Ruth Bader Ginsburg was a liberal by nature and she devoted her life to liberal causes, particularly those relating to women. Now her seat on the Supreme Court is empty, and the choice of a new justice is up to the President, with the Advice and Consent of the U.S. Senate. The timing couldn’t be more difficult, but there is some question as to whether this will make any difference in the acceptance by the left for any appointment made by President Trump. 

This has happened before. When Justice Antonin Scalia died on February 13, 2016, his death was sudden and shocking. It also happened in an election year, but because he died in February, there were still more than eight months until the election. President Obama’s appointment to replace Justice Scalia, a conservative, was Judge Merrick Garland, who was considered a moderate, but his nomination was never allowed to proceed. There was a Democrat President and a Republican Senate, and the nomination was held back by a determined Mitch McConnell, who refused to bring it to the floor. It was only in 2017, after the election of Donald Trump to the Presidency, that Judge Neil Gorsuch was nominated to replace Justice Kennedy. There was a Republican President and a Republican Senate and his nomination hearings went relatively smoothly, ending in his confirmation.
But when Justice Anthony Kennedy retired at the end of June 2018, Trump’s nominee, Judge Brett Kavanaugh, met with astonishing hostility by virtually every Democrat on the Senate Judiciary Committee. The hostility turned into attacks on his character and hinged on events which they claimed had happened decades ago when he was still a teenager. In the end, the attacks proved to be baseless and Kavanaugh’s appointment was confirmed, but during the Advise and Consent process, the Democrats put him and his family through hell. At one point, the attacks were so vicious that they brought him to tears as he defended his own reputation and tried to protect his family from the lies and slander coming from the left.

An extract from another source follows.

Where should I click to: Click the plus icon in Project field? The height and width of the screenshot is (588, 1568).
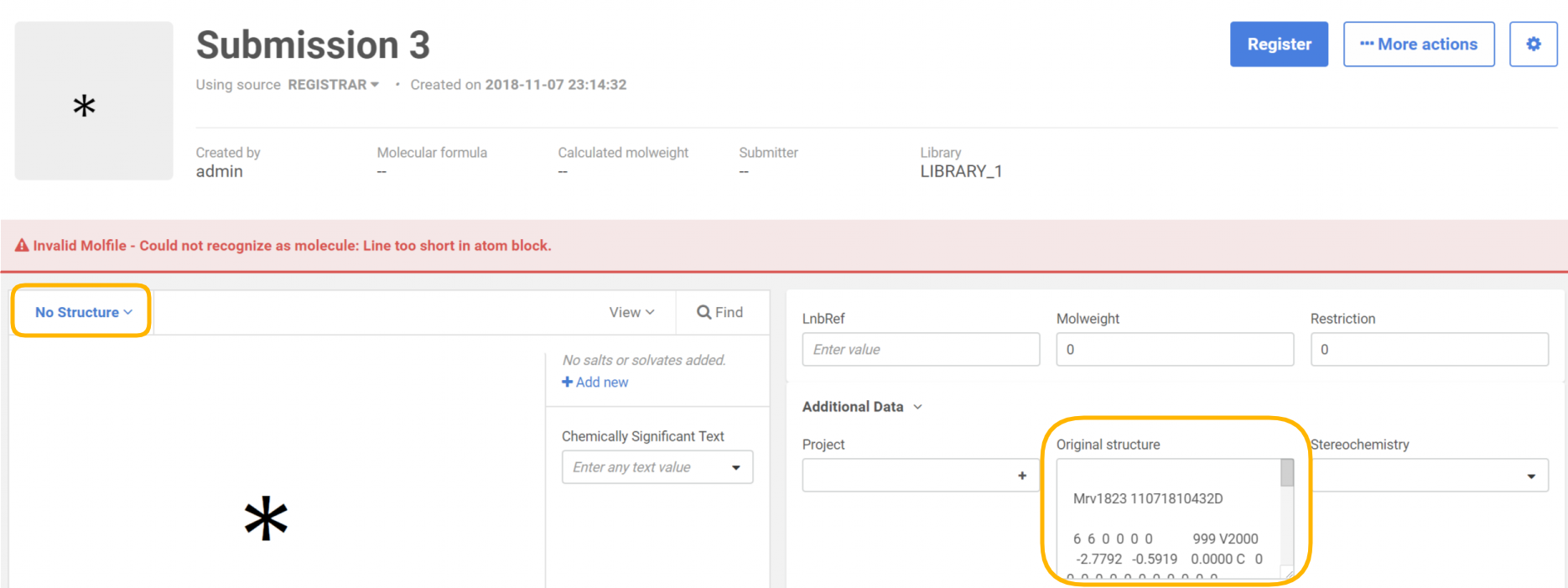point(1021,476)
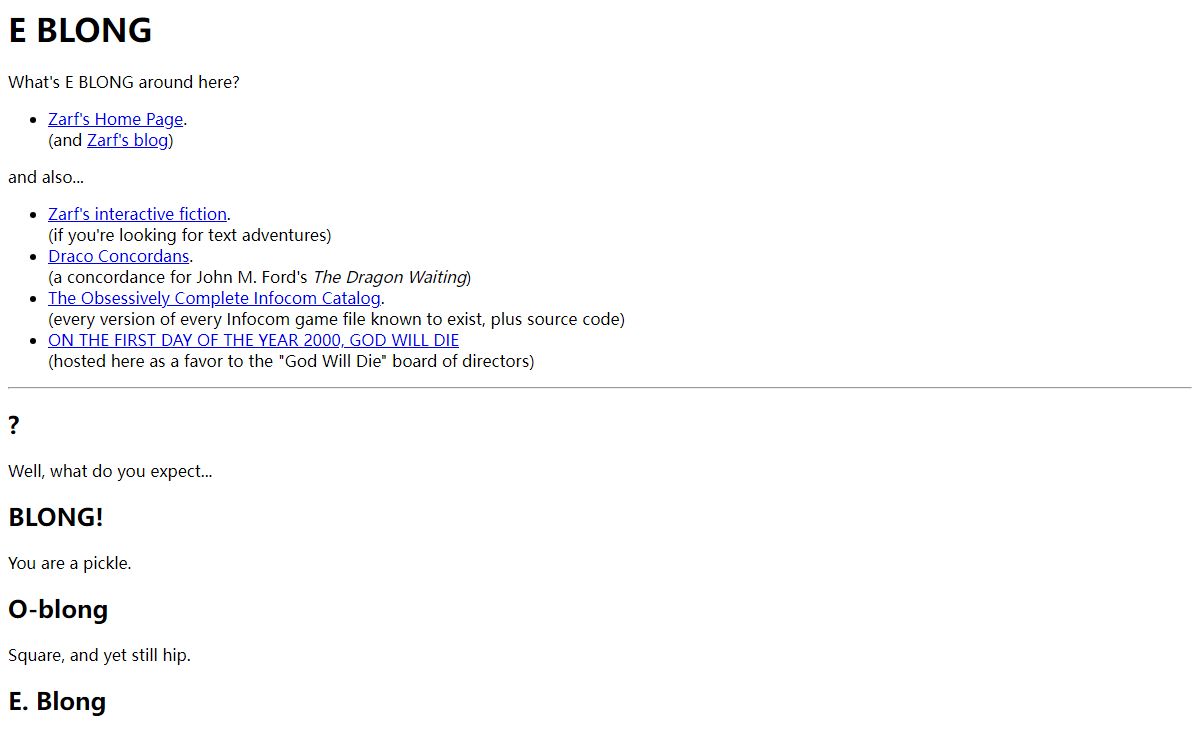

Donald Trump’s most recent appointment, Amy Coney Barrett, will no doubt face similar hysterical accusations and she will have to have a strong constitution to weather that storm. 
The Republicans have promised a four day hearing, beginning on October 12, but it remains to be seen whether they will succeed in keeping the Democrats in check as they interview Judge Barrett. 

One interesting tactic that they used, several months ago when they interviewed U.S. Attorney General Bill Barr, was to ask long drawn out questions that stated their case but used up almost all of the time allotted to them, giving him little or no time to respond.

They may try that tactic again with Judge Barrett, although it is more likely that they will try to dig up something else in her past that will damn her with either a crime or at least some misbehavior on her part, that will (they hope) undermine her candidacy.  
Here’s the problem:  The Democrats in the Senate are liberals, who now lean very far to the left, and they are supporting the ideas of their socialist members. They want the Supreme Court to be an activist court, one which considers the Constitution a ’living document’. That means that whatever was written at the end of the eighteenth century needs to be updated to have context in modern 21st century terms. That all sounds reasonable, unless you subscribe to the idea that the Constitution was the brilliant work of brilliant men, who dealt in timeless concepts that remain true – as much today as they did back then. Conservative Senators want the Supreme Court to maintain the intentions of the original signers – the founding fathers – and hold true to their principles insofar as it is possible to do so. They are called ‘originalists’.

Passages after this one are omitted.